11 Apr 2013

Oh good grief...

I've just seen this 'Ripple' + OpenCoin article go by.

Bangs head on desk.

A lot of people with more money than sense will probably jump in to it hoping it's the next bitcoin. If you figure out which bit they carefully are not mentioning though, you'll be thinking "But why?".

First lets buy in to Ripples. It's the same problem you have with bitcoin. Somehow you need an exchange, and you need some ripples, because ... they vanish every time you do a transaction. M'kay ... So ... I need my Dollars in there somehow, because it says I can do that, but not how. I'm presuming they have some clever idea how to get cash from an account in to the Ripples account. This worries me. Any bank backing for this by any chance?

Oh. And I need some Ripples. I can't just buy those on Ripple with my Dollars in there, because I need Ripples for a transaction. So I need to do that then ... O.o

Hey. I just realised. I'm entering all this information on a single website. Can I have my account stored locally? Well sort of. It's in browser javascript at the moment that does store all the information locally, but buried somewhere in your browser cache and plug in settings. That sounds super fun and not at all prone to go wrong whatsoever. Glad we cleared that up then. Good talk. The information must also get stored on all the servers that keep being mentioned. Apparently all kinds of people are eager to run validating nodes because (I kid you not), straight from Ripples own wiki:

"Who will run validating nodes?

Anyone, with a reputation, who wants to support the network will run a validating node."

Blinks. Uhm. Ok. Moving on!

Now I spend my Dollars on some Euro's. (This is the only good part about Ripples), through a distributed exchange. So if someone matches my offer, it gets filled. That's pretty clever stuff when you might only get part orders filled, and you're trusting that network transaction, because it doesn't seem to be being verified in anything like the same way as bitcoin. There's lag in bitcoin transaction for verification. Anyway ...

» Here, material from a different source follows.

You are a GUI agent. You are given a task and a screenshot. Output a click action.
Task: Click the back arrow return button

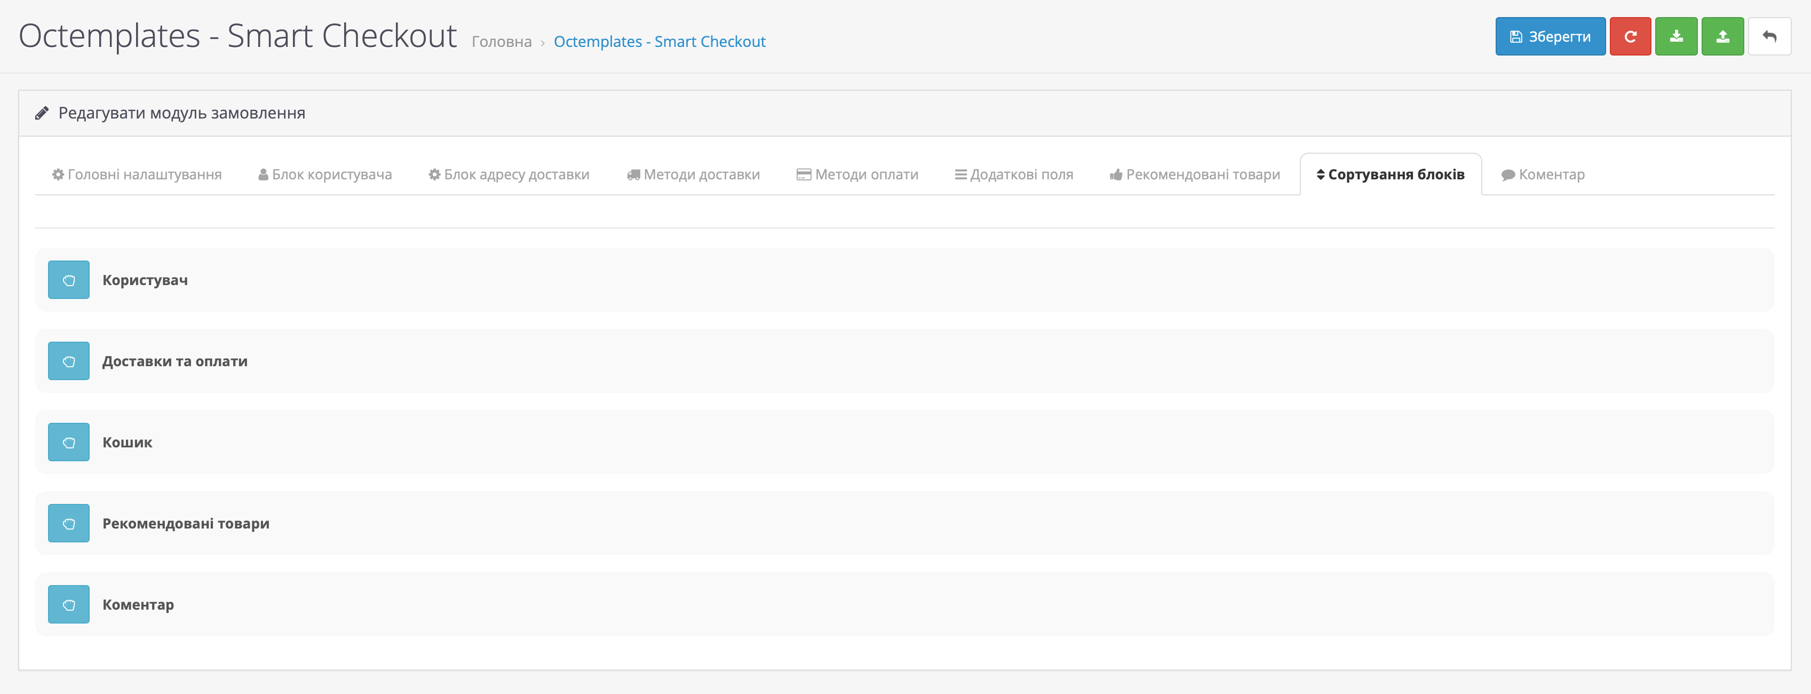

I've got my Euro's and lost a few Ripples. How do I get my Euro's out again?

You mean I need to find someone who will buy Euro's from a Ripples account and give me Euro's in my pocket? Wait what ...? Oh and it costs me some more Ripples to do it ... Nice.

Unless of course there's some bank stepping in behind this to say "Don't worry, we'll exchange Ripple Euro's for real Euro's at the exchange rate of x". I'm almost wondering if this is a part bank backed effort to kill bitcoin.

It's DOUBLE the bitcoin problem + tiny ripples vanishing?

The sad bit is, the same witless crew that just ran up a $260 bubble on Bitcoin will rush over to it, with no understanding of it. The anti-bitcoin foghorns will then declare Bitcoin 2 has arrived. And after a few months people will figure out that actually it's cheaper moving money in Bitcoin. What damage it'll do to bitcoin is any one's guess. Right now, laying low might be no bad move for BTC. It coped pretty well with a speculation bubble, but public opinion is determined to see it die. I'm not sure why. Frankenstein like "We don't understand it! Kill it!" going on.